Христовщина и скопчество: Фольклор и традиционная культура русских мистических сект — страница 78 из 100

. Во-вторых, одновременно с поиском книжных прототипов исследователь предпринимает синхронный анализ эсхатологических воззрений информантов. В конечном счете он сводится к выявлению базовых концептов и противопоставлений, соотносимых с представлениями о конце света[921].

Хотя методы, используемые Белоусовым, вполне продуктивны для анализа народной эсхатологии, они представляются далеко не исчерпывающими. Прежде всего, они не позволяют высказать твердого суждения о функциях трактуемых эсхатологических текстов[922], а также об их морфологии и типологии. Кроме того, они дают преимущественно структуральные (т. е. универсальные) объяснения тех образов и мотивов, которые не имеют прямых прототипов в письменных памятниках. Наконец, даже применительно к очевидным или неочевидным книжным заимствованиям остается неясным, почему именно они были инкорпорированы в фольклорные тексты.

Вопрос о соотношении устных и письменных форм в русском фольклоре вообще и в крестьянских религиозных традициях в частности заслуживает специальных оговорок Со времени работ А. Н. Веселовского и его последователей в области истории христианской легенды и духовного стиха эта проблематика рассматривается в связи с динамикой отдельных мотивов и сюжетов, проникавших из литературных памятников в фольклор или наоборот — из устной словесности в письменную. Однако тут существует достаточное количество трудностей. Во-первых, историко-генетический анализ позволяет только констатировать факт заимствования, а также — лишь в некоторых случаях — определить исторические условия последнего. Объяснить социокультурные причины таких процессов, как правило, не удается.
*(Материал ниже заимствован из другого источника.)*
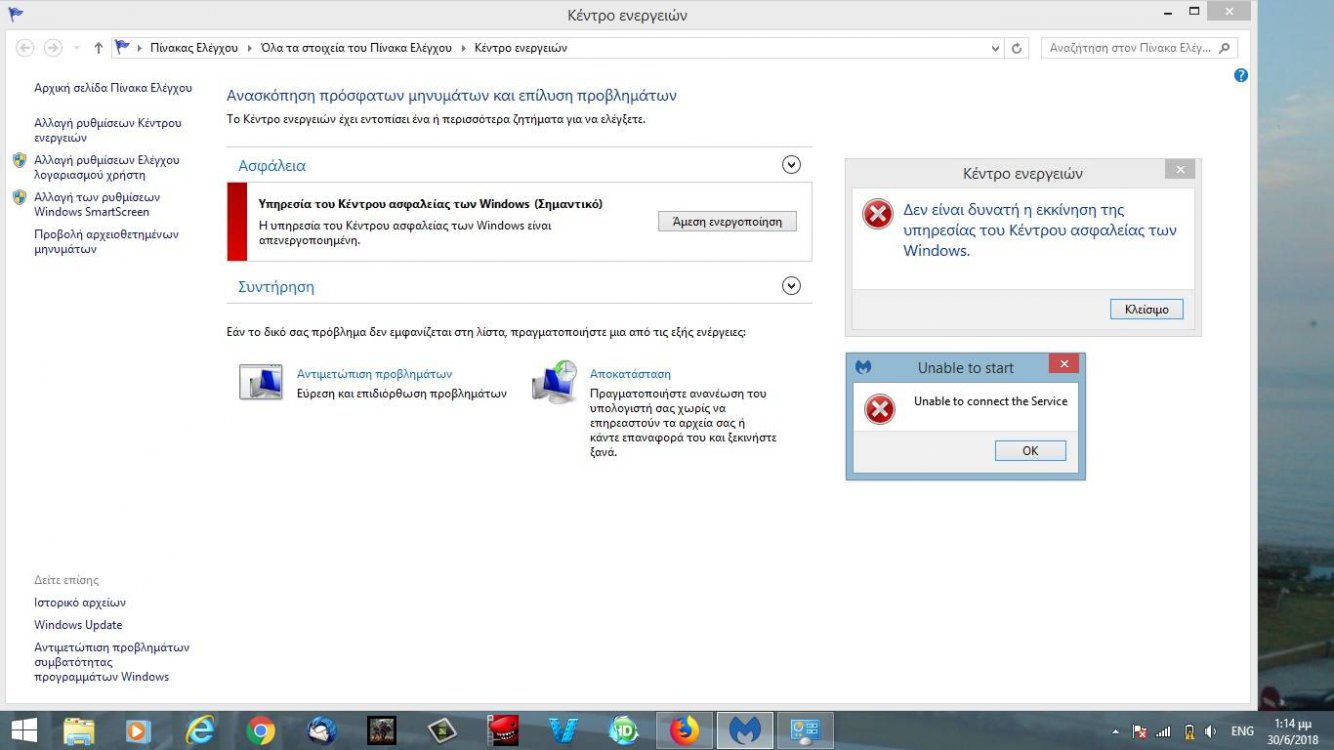Click the Windows Start button

24,731
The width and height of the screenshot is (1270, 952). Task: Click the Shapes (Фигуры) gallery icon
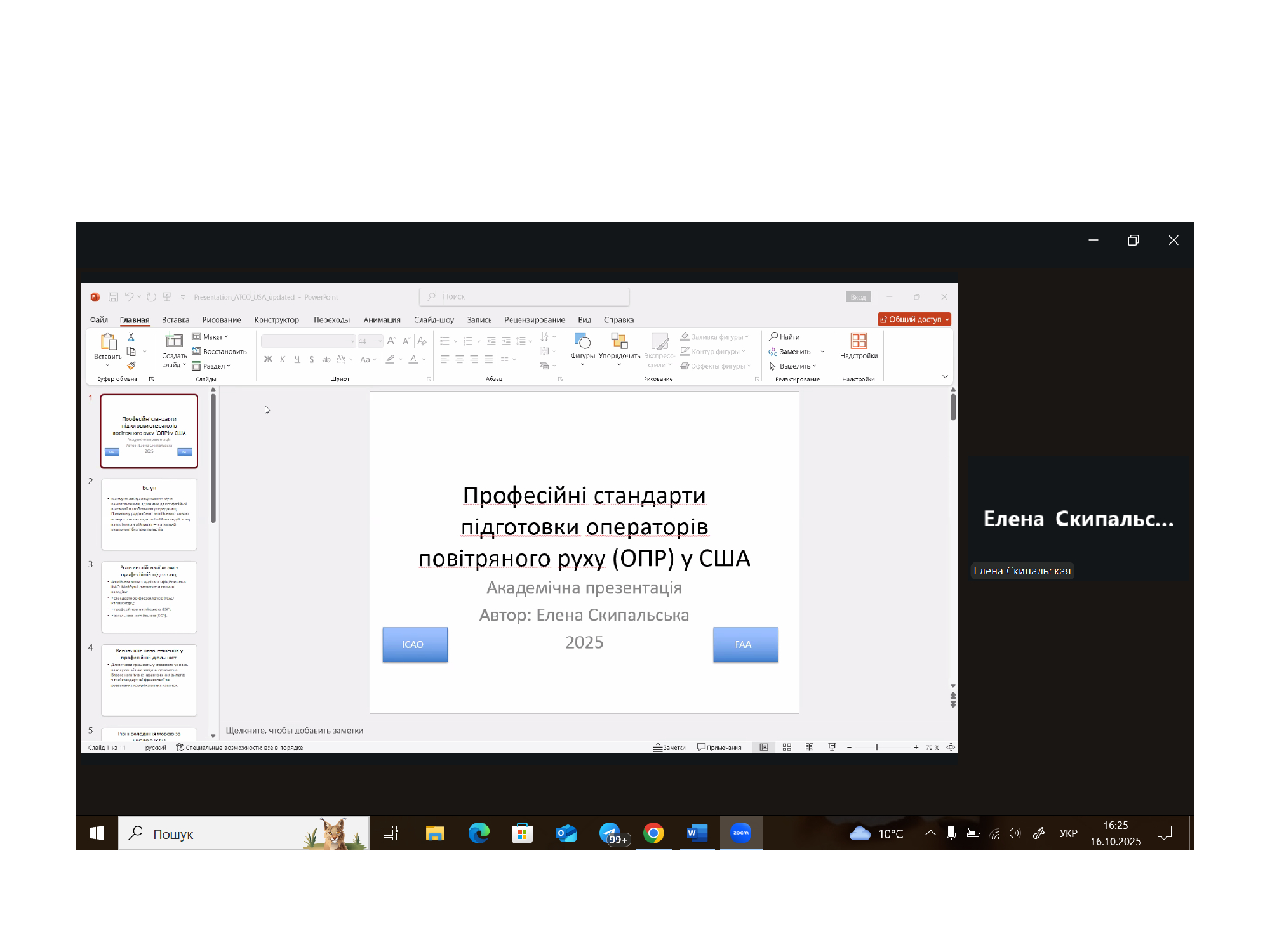pos(582,341)
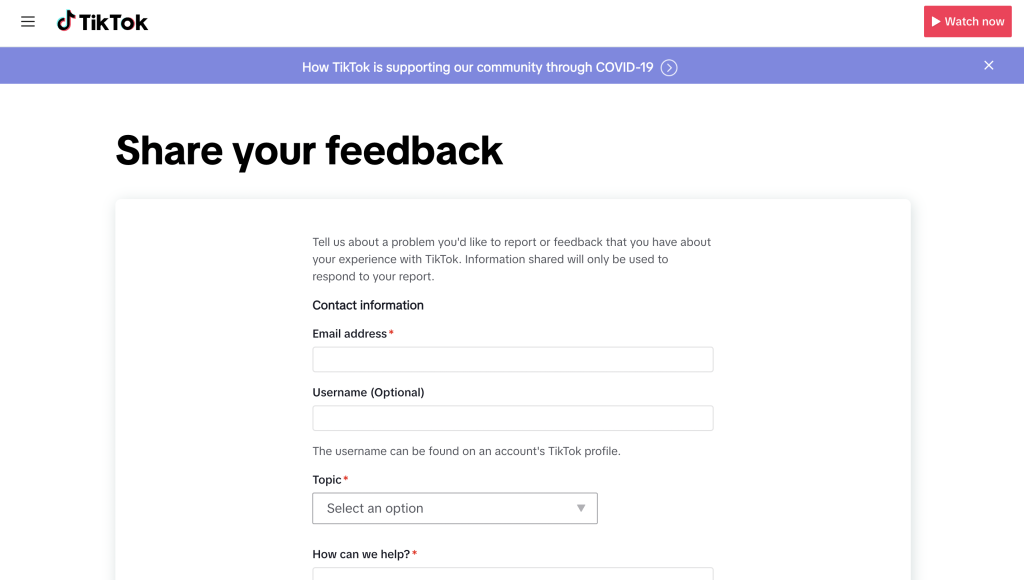
Task: Click inside the How can we help box
Action: click(x=512, y=576)

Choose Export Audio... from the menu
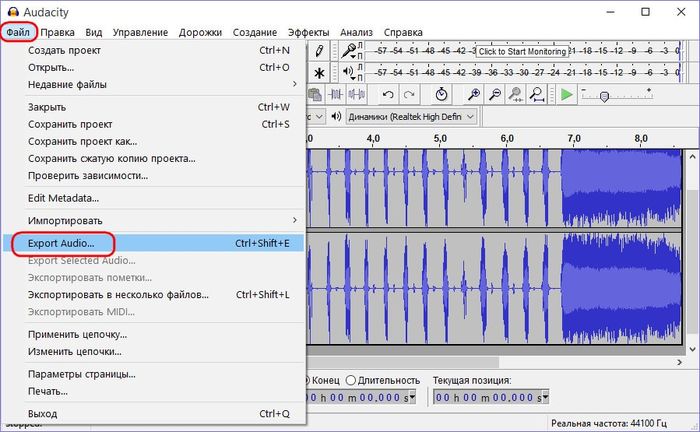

Кроме того, далеко не всегда ясно, имеем ли мы дело с заимствованием из конкретного памятника или просто с реализацией традиционной культурной топики. Этот вопрос особенно актуален при сопоставлении устных и письменных эсхатологических сказаний, поскольку и те, и другие изобилуют общими местами, маркирующими нарушение границ социального и антисоциального, типическими описаниями природных аномалий и т. п. Помимо всего прочего, зачастую оказывается неясным, куда был направлен «вектор» первичного заимствования: из письменного памятника в устную словесность или наоборот? Исследователи христианской эсхатологической литературы нередко подчеркивали «чисто народный характер» отдельных сюжетных эпизодов апокрифических сказаний о «последних временах»[923].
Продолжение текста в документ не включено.